Union of Concerned Scientist's report

The test found that at "the most conservative expression", half the maize and soyabeans and 83% of the oilseed rape were contaminated with GM genes.

The surprise results come just eight years after the modified varieties were first cultivated on a large scale in the US.

The degree of contamination was previously thought to be at a relatively low level of about 0.5 to 1%.

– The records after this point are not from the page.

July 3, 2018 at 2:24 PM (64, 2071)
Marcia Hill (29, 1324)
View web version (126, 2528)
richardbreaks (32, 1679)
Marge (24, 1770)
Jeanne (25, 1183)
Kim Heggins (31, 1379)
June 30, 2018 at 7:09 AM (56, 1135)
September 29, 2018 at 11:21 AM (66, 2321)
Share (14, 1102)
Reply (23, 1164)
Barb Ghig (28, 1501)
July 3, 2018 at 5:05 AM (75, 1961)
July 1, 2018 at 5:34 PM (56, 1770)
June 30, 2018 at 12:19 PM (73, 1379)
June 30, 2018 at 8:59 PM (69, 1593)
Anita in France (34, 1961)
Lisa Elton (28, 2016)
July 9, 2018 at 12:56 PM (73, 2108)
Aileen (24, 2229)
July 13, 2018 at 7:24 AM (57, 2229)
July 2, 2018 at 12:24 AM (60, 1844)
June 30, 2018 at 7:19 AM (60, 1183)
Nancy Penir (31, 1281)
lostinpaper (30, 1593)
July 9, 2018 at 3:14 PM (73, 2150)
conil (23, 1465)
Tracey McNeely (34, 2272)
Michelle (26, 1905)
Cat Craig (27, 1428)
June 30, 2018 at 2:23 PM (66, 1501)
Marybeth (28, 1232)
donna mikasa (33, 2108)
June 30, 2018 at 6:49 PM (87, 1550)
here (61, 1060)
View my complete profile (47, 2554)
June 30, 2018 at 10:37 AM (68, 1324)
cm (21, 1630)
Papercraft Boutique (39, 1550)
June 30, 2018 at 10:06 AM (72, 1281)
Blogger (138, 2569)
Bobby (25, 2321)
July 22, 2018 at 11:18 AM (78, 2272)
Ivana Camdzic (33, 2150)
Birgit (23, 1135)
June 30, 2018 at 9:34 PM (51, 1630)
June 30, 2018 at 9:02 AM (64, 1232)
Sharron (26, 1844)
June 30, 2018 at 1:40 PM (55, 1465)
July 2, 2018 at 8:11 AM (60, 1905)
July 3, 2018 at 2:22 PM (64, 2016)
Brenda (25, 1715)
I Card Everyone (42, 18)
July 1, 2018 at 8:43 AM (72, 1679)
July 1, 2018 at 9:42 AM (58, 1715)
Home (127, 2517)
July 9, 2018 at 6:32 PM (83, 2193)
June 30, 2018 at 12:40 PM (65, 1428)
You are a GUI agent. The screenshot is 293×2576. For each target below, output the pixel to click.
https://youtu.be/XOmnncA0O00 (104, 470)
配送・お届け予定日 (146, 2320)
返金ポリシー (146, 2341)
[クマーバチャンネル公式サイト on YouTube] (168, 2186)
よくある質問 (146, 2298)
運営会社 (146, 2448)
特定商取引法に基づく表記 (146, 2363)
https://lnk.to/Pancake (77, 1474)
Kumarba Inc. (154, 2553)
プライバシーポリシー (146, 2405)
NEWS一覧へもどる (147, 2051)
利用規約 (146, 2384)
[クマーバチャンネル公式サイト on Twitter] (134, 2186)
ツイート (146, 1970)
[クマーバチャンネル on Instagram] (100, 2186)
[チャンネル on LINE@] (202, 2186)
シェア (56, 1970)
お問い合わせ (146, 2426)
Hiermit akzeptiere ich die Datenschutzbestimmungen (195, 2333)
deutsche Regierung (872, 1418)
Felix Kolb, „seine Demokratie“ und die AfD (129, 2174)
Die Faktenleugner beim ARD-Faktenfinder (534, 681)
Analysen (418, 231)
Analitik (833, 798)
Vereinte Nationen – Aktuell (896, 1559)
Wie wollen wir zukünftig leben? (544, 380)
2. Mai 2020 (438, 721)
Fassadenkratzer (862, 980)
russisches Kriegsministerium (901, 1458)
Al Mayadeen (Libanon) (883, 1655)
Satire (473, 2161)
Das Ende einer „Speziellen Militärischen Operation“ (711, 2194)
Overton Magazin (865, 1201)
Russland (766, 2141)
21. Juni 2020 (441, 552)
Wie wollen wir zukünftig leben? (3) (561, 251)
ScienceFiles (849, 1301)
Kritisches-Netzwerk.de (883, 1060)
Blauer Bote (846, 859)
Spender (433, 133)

But the US report says that "contamination ... is endemic to the system".
 
Condemnation

"Heedlessly allowing the contamination of traditional plant varieties with genetically engineered sequences amounts to a huge wager on our ability to understand a complicated technology that manipulates life at the most elemental level."
 
There could be "serious risks to health" if drugs and industrial chemicals from the next generation of GM crops got into food.

Lisa Dry, of the US Biotechnology Industry Association, said the industry was "not surprised by this report, knowing that pollen travels and commodity grains might co-mingle at various places".